Items from a data source
+++

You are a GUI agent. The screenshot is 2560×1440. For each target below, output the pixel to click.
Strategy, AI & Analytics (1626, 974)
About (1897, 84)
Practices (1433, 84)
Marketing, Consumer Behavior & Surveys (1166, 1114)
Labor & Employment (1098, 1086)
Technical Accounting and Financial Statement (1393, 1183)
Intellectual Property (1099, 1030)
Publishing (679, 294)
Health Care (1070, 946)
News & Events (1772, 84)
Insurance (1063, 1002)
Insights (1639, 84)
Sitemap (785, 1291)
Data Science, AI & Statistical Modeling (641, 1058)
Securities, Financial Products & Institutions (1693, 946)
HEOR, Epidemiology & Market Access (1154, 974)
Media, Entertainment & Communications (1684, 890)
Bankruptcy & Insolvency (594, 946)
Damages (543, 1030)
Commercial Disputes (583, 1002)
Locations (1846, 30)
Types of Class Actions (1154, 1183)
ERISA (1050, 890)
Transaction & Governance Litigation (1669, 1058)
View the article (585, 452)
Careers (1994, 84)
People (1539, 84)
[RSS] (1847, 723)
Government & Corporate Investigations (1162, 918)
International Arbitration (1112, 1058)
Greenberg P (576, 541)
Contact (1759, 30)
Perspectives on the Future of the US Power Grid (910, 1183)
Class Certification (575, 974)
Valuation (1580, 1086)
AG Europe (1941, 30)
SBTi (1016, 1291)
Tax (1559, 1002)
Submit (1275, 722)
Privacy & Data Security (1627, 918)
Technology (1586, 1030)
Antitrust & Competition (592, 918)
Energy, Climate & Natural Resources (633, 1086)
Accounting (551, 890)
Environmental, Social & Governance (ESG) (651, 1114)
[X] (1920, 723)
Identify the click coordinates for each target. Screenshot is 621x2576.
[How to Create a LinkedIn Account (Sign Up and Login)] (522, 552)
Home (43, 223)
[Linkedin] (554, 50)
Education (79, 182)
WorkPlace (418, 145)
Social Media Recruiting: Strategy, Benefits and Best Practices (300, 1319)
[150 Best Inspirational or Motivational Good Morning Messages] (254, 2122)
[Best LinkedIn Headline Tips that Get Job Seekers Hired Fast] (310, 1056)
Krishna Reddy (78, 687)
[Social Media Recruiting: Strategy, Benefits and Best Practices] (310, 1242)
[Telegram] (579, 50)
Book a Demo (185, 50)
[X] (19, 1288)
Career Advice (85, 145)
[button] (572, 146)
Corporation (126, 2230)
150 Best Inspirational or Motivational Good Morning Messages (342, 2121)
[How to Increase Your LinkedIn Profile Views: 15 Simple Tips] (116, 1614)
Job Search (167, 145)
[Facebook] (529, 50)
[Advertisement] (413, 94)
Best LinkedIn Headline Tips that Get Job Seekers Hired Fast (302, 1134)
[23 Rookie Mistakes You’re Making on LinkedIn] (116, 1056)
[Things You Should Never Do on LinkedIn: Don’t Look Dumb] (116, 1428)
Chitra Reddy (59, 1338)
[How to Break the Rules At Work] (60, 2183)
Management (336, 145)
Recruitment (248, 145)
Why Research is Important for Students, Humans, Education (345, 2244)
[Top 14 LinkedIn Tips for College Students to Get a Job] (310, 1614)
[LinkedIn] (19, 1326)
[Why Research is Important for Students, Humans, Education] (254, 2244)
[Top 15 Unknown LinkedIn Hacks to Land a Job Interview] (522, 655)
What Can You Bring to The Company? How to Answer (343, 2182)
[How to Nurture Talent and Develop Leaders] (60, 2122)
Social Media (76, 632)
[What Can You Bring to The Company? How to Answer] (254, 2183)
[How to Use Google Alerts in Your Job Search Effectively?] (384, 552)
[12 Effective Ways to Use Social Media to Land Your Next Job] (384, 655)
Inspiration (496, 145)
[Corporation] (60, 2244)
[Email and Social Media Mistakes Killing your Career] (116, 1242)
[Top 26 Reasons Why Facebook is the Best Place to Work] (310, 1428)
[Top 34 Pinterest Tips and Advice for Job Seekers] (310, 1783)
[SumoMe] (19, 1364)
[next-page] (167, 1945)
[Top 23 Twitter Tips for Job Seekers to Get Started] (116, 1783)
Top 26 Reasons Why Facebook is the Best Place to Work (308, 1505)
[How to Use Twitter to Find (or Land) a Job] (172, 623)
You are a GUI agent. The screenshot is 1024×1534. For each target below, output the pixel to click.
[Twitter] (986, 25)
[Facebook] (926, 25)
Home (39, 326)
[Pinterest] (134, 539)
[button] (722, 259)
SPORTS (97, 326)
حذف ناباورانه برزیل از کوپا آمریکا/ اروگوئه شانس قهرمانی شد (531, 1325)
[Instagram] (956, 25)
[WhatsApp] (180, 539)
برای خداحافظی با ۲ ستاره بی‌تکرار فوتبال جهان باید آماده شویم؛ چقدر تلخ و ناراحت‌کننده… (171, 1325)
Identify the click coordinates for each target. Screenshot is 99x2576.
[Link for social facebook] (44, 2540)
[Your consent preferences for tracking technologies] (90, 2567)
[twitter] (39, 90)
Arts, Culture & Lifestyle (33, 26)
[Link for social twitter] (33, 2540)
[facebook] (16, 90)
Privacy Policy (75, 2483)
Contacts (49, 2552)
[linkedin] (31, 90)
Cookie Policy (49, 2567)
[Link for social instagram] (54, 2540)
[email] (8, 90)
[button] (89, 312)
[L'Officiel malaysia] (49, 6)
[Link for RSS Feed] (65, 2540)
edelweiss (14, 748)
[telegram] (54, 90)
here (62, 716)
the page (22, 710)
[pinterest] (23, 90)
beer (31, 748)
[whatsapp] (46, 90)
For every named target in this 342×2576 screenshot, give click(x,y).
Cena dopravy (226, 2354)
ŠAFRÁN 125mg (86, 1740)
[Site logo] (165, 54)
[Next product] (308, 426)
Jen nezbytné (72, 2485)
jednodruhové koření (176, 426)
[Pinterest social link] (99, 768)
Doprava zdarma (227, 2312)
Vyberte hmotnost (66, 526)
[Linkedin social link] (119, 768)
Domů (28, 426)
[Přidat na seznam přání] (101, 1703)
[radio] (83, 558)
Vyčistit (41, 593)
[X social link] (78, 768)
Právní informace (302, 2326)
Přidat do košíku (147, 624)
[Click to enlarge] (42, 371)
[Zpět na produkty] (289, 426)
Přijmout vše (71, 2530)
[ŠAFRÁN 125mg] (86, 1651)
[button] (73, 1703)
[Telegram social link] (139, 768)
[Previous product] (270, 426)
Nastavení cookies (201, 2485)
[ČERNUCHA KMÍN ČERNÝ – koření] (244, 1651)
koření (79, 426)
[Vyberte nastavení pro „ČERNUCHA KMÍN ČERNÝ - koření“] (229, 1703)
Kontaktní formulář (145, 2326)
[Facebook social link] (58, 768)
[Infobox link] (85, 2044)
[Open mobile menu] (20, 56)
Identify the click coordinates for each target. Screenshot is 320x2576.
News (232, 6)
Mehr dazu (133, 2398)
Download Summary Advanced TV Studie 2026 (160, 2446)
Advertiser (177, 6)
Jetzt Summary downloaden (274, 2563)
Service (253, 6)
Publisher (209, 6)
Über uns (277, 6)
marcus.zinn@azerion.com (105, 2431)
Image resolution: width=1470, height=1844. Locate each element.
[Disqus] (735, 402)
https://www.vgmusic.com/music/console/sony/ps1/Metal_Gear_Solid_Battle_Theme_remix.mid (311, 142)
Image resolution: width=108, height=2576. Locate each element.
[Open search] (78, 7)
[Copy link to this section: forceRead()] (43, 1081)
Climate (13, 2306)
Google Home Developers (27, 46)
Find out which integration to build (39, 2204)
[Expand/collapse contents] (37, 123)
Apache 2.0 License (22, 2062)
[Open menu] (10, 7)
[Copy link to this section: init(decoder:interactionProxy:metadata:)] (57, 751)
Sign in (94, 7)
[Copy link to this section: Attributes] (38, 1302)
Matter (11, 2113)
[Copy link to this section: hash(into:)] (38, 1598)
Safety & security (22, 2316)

+++

■ What you should do: The lines to extract from the data above begin with the line containing "[radio] (83, 558)" and end with the line containing "[Previous product] (270, 426)". Extract them exactly, including both.

■ Solution to this task:
[radio] (83, 558)
Vyčistit (41, 593)
[X social link] (78, 768)
Právní informace (302, 2326)
Přidat do košíku (147, 624)
[Click to enlarge] (42, 371)
[Zpět na produkty] (289, 426)
Přijmout vše (71, 2530)
[ŠAFRÁN 125mg] (86, 1651)
[button] (73, 1703)
[Telegram social link] (139, 768)
[Previous product] (270, 426)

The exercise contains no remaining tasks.